Dáil debates

Tuesday, 15 July 2025

Commission of Investigation (Handling of Historical Child Sexual Abuse in Day and Boarding Schools) Order 2025: Motion

 

7:45 pm

Photo of Paul GogartyPaul Gogarty (Dublin Mid West, Independent)

Like others, I welcome the establishment of the commission of investigation into historical sexual abuse in all-day and boarding schools. I do in all sincerity regret that it has taken so long to move into this area and ensure that all survivors who are still alive receive acknowledgement and, hopefully, some justice. I express my personal sympathies to the survivors and all the families involved. The scoping inquiry was told, as others have mentioned, of 2,395 allegations of historical sexual abuse in day and boarding schools run by religious orders, involving 884 alleged abusers in 308 schools across all parts of the country between 1927 and 2013. The historical context has been outlined time and again, but we are very slow learners, if people will pardon the pun, when it comes to dealing with these matters.

During my first term as a TD, we had many debates on what became the Residential Institutions Redress Act 2002, the Committee and Report Stages of which were debated in 2005. That legislation was passed specifically to deal with the residents of institutions, not those attending day schools, but in 2005, I tabled an amendment to include former pupils of day schools who were the victims of abuse. This was not allowed and the matter was not followed up on. Here we are 20 years later. It is a shocking, embarrassing and sad indictment of successive Governments that they let this run on for so long. We know that throughout the history of the State, the State itself, its agencies, many ordinary people, judges, gardaí and those involved in social work facilitated decades of abuse in our society, largely, but of course not exclusively, perpetrated by those in religious orders. I know the Minister was not here back in the day. It was a former Minister, Mary Hanafin. Why has it taken so long to get to this point? We will face more harrowing debates about the torture and abuse in day and boarding schools. Even though there were efforts to minimise the extent of the abuse and real efforts by religious institutions to reduce the responsibility, we have done nothing to act in respect of that.

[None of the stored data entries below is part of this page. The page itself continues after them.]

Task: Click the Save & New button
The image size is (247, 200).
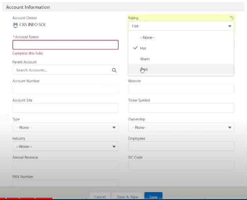Action: (x=126, y=197)
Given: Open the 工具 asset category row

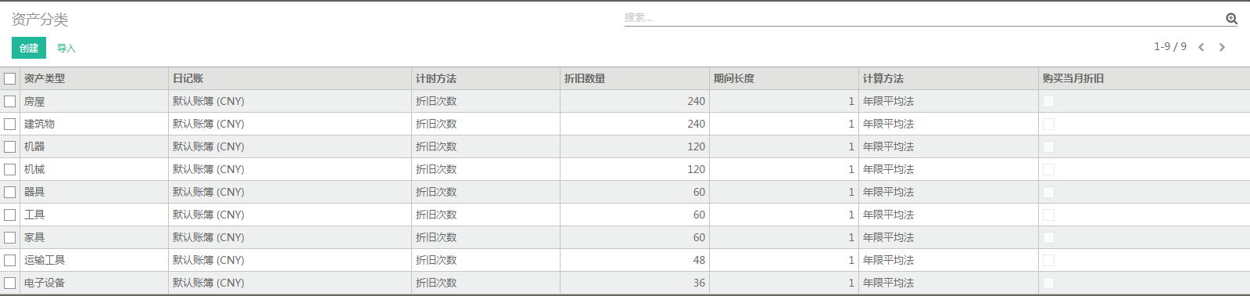Looking at the screenshot, I should coord(625,215).
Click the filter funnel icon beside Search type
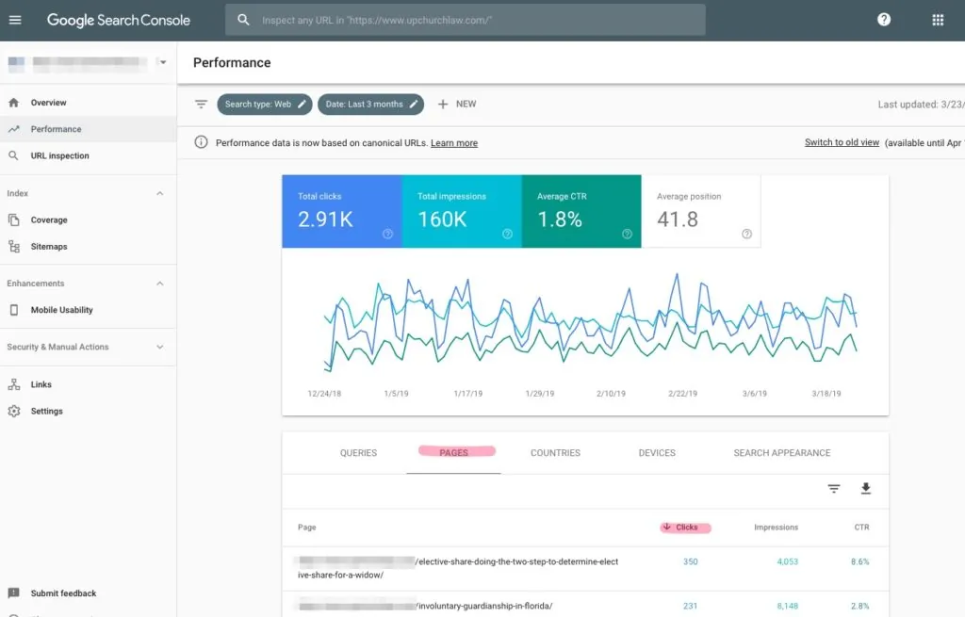 (201, 104)
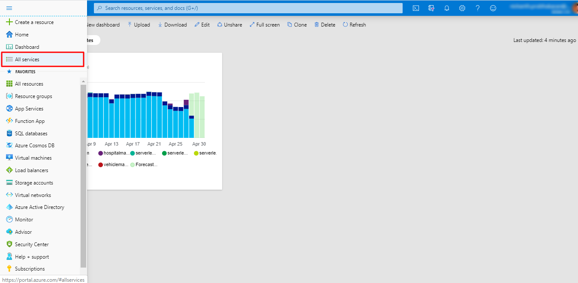Collapse the hamburger portal menu
Viewport: 578px width, 283px height.
click(x=9, y=8)
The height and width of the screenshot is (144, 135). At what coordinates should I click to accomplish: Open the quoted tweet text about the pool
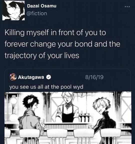tap(46, 87)
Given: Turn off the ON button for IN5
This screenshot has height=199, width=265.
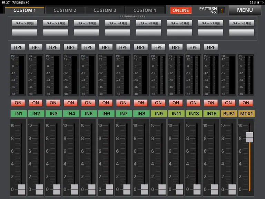Looking at the screenshot, I should pyautogui.click(x=88, y=103).
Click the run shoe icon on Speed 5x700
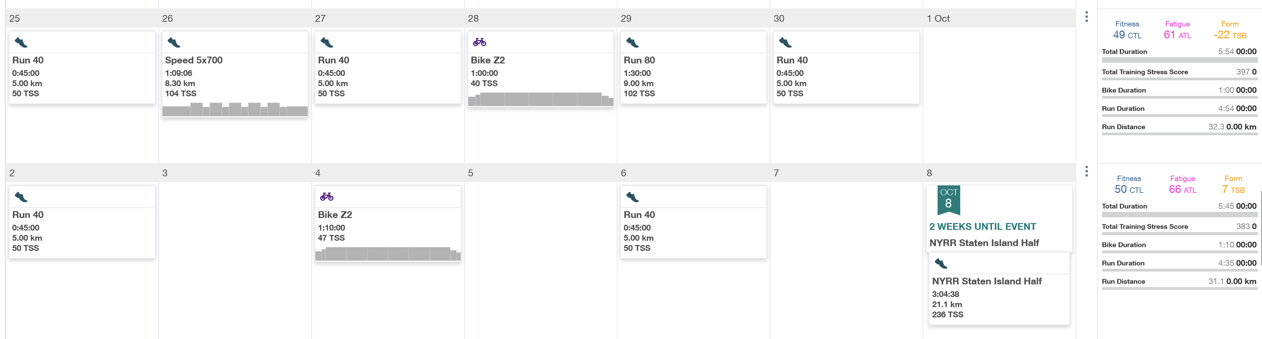Image resolution: width=1262 pixels, height=339 pixels. click(174, 43)
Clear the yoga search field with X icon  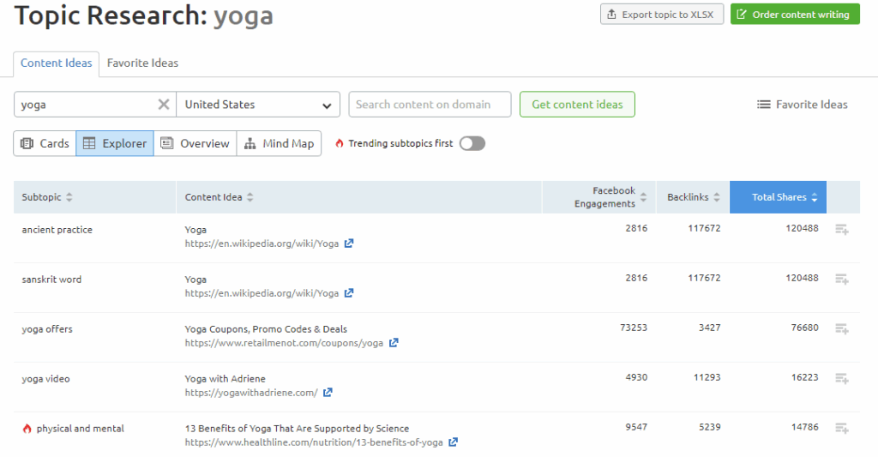click(163, 105)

Back in the day, I described the €12.7 million indemnity agreement with the religious orders as shameful. It was a bargain from their perspective but it was a slap in the face for the survivors. We still have not seen the framework for what will happen here with regard to compensation and just redress, but we need to proceed as quickly as possible now that the scoping inquiry has been completed. All I am asking is that all schools are included, all stories are told and that there is full transparency and full compensation. Nothing less will suffice.